Deep Dive: Amazon Elastic Container Registry (ECR)
Amazon ECR is more than just a storage bucket for Docker images. It is an enterprise-grade registry that provides integrated vulnerability scanning, image immutability, fine-grained access control via AWS IAM, and cross-region replication.
Private vs. Public Repositories
ECR supports both public and private repositories. Public repositories (hosted on gallery.ecr.aws) are globally accessible and ideal for open-source projects. Private repositories require AWS authentication via IAM and are designed for internal proprietary applications.

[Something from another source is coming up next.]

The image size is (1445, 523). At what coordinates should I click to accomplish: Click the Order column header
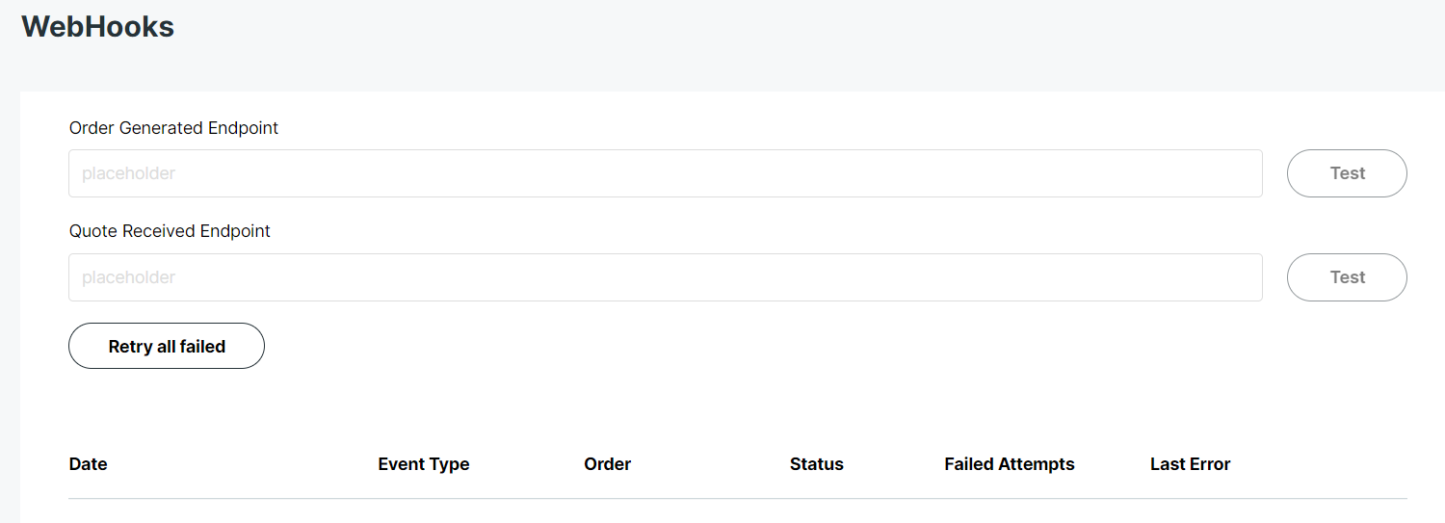pos(607,464)
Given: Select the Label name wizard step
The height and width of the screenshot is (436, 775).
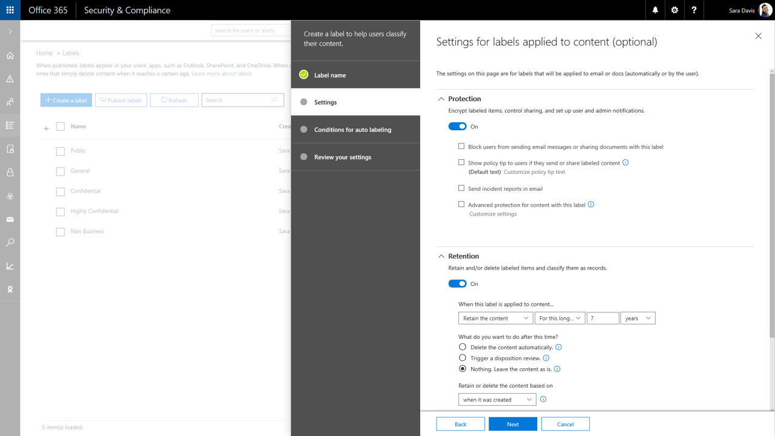Looking at the screenshot, I should pyautogui.click(x=330, y=75).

Image Security and KMS Encryption
By default, ECR encrypts images at rest using Amazon S3-managed encryption keys (SSE-S3). For strict compliance environments (HIPAA, PCI-DSS, FedRAMP), you should configure ECR to use Customer Managed Keys (CMK) stored in AWS Key Management Service (KMS). This ensures you have full audit control over who can decrypt and pull the container images.
Vulnerability Scanning
ECR offers two levels of vulnerability scanning:
- Basic Scanning: Powered by the Clair open-source engine, this performs a scan upon image push. It is free of charge (excluding a small limit on scans per month).
- Enhanced Scanning: Integrated with Amazon Inspector, this provides continuous scanning of your repository images. It automatically scans images when pushed and continuously monitors them for new CVEs (Common Vulnerabilities and Exposures) as database definitions update.
Lifecycle Policies
As your CI/CD pipelines build images on every commit, storage costs can escalate. ECR Lifecycle Policies allow you to define rules to automatically clean up old, unused, or untagged images.

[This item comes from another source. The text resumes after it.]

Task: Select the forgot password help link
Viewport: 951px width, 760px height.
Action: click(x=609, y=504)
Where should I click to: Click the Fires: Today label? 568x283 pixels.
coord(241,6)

Here is an example of an ECR Lifecycle Policy that retains only the last 30 tagged images and immediately deletes untagged images older than 7 days:
{
"rules": [
{
"rulePriority": 1,
"description": "Expire untagged images older than 7 days",
"selection": {
"tagStatus": "untagged",
"countType": "sinceImagePushed",
"countUnit": "days",
"countNumber": 7
},
"action": {
"type": "expire"
}
},
{
"rulePriority": 2,
"description": "Keep only the last 30 release images",
"selection": {
"tagStatus": "tagged",
"tagPrefixList": ["release-"],
"countType": "imageCountMoreThan",
"countNumber": 30
},
"action": {
"type": "expire"
}
}
]
}
Practical Hands-on: Pushing Your First Image
Let's walk through the exact steps to build a secure, multi-stage Node.js application, create an ECR repository, authenticate, and push the image.

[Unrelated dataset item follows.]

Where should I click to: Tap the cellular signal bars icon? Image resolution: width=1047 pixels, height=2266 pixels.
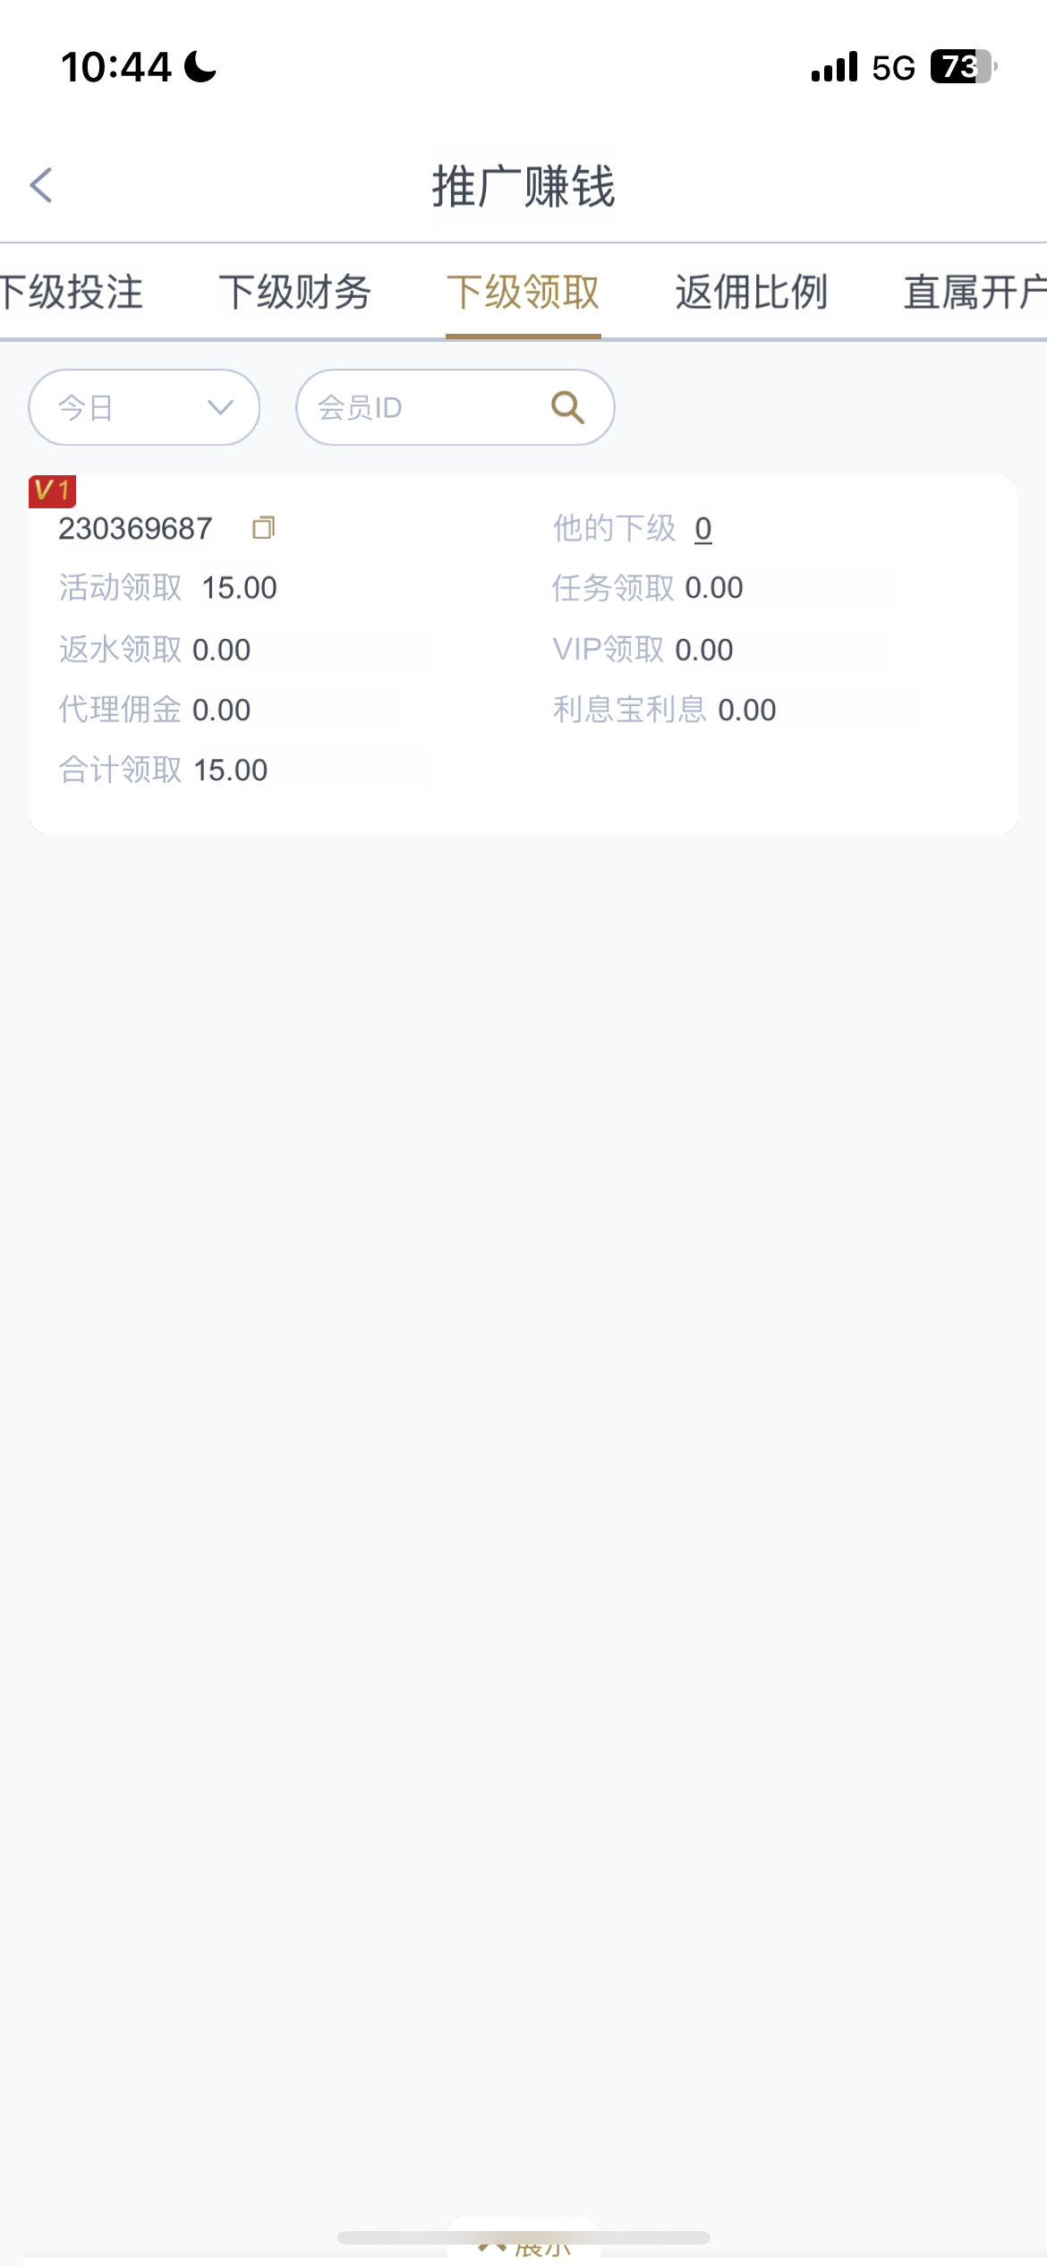834,67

Step 1: The Production-Grade Dockerfile
We use a multi-stage Docker build to ensure our final production image contains only the runtime dependencies, reducing the attack surface and download size.
# --- Build Stage ---
FROM node:18-alpine AS builder
WORKDIR /usr/src/app
# Copy dependency manifests
COPY package*.json ./
# Install ALL dependencies (including devDependencies for compilation)
RUN npm ci
# Copy application source
COPY . .
# Run build step (e.g., compile TypeScript)
RUN npm run build
# Prune dev dependencies to keep production image light
RUN npm prune --production
# --- Production Stage ---
FROM node:18-alpine
WORKDIR /usr/src/app
# Set Node environment to production
ENV NODE_ENV=production
# Copy only runtime dependencies and compiled build artifacts from builder stage
COPY --from=builder /usr/src/app/node_modules ./node_modules
COPY --from=builder /usr/src/app/dist ./dist
COPY --from=builder /usr/src/app/package*.json ./
# Run as a non-root user for security hardening
USER node
# Expose the application port
EXPOSE 8080
# Define container health check
HEALTHCHECK --interval=30s --timeout=5s --start-period=10s --retries=3 \
CMD wget --no-verbose --tries=1 --spider http://localhost:8080/health || exit 1
CMD ["node", "dist/index.js"]
Step 2: Authenticate and Push to ECR
Execute the following shell commands to provision the repository, log in, tag, and push your image. Replace 123456789012 with your AWS Account ID and us-east-1 with your target region.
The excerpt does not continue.